- Genres: Alternative rock; indie rock; indie folk; art rock; hip-hop; electronica;
- Occupations: Record producer; songwriter; musician; remixer; engineer;
- Years active: 1992–present
- Website: markusdravs.com

= Markus Dravs =

Music producer

Markus Dravs is a British music producer, songwriter, programmer, engineer and mixer. His credits include Arcade Fire, Coldplay, Wolf Alice, Björk, Brian Eno, Sheep on Drugs, Merz, Mumford & Sons, Hozier, Florence and the Machine, The Last Dinner Party, The Maccabees and Kings of Leon.
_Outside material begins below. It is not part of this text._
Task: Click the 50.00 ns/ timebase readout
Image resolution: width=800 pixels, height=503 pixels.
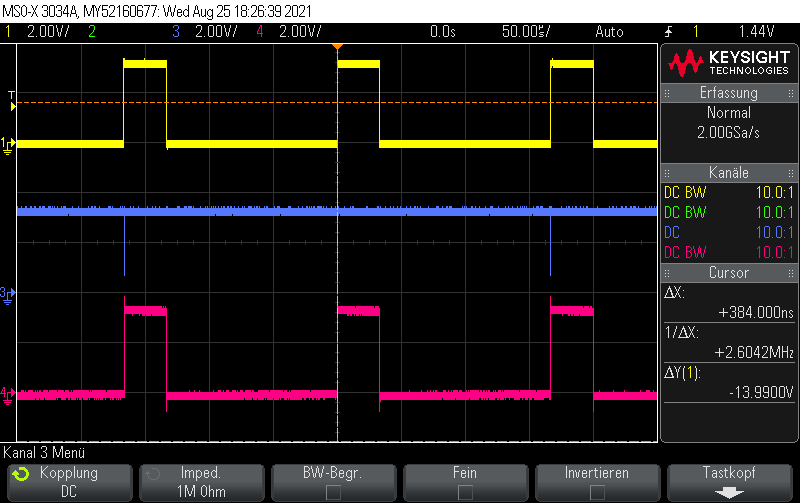Action: click(526, 32)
He has won three Grammy Awards, four Billboard Music Awards and three Brit Awards for his production work. At the 53rd Grammy Awards he won Album of the Year for Arcade Fire's The Suburbs. At the 55th Grammy Awards, he won the Album of the Year for Mumford & Sons' Babel. In 2009 at the 51st Grammy Awards, Dravs won Best Rock Album for Coldplay's Viva la Vida or Death and All His Friends.

Dravs won Producer of the Year at the 2011 Brit Awards. He was also nominated for Producer of the Year, Non-Classical at the 55th annual session of the Grammy Awards in 2013.

==Career==
After hearing Brian Eno's collaboration with David Byrne My Life in the Bush of Ghosts, he decided to get into engineering. He started out at Westside/Hookend Manor and learnt his initial skills from the then owners, Clive Langer and Alan Winstanley, before moving to Metropolis, where he assisted under Gary Langan, before working under Brian Eno for the next few years. He went on to get his first co-production credit on Eno's album Nerve Net in 1992 and they subsequently worked together on productions, including 12" remixes for Depeche Mode, The Grid, and 808 State.

His work on albums include Björk's Homogenic, James's Wah Wah, and three Arcade Fire albums Neon Bible, The Suburbs and Reflektor.

He worked with Coldplay on their 2008 album Viva la Vida or Death and All His Friends, and their 2011 album Mylo Xyloto. According to Markus: "Chris Martin called me and told me he had a conversation with Win Butler, who suggested, He'll kick you into shape, which was poetic for "He will do his utmost in helping you to develop your artistic horizon".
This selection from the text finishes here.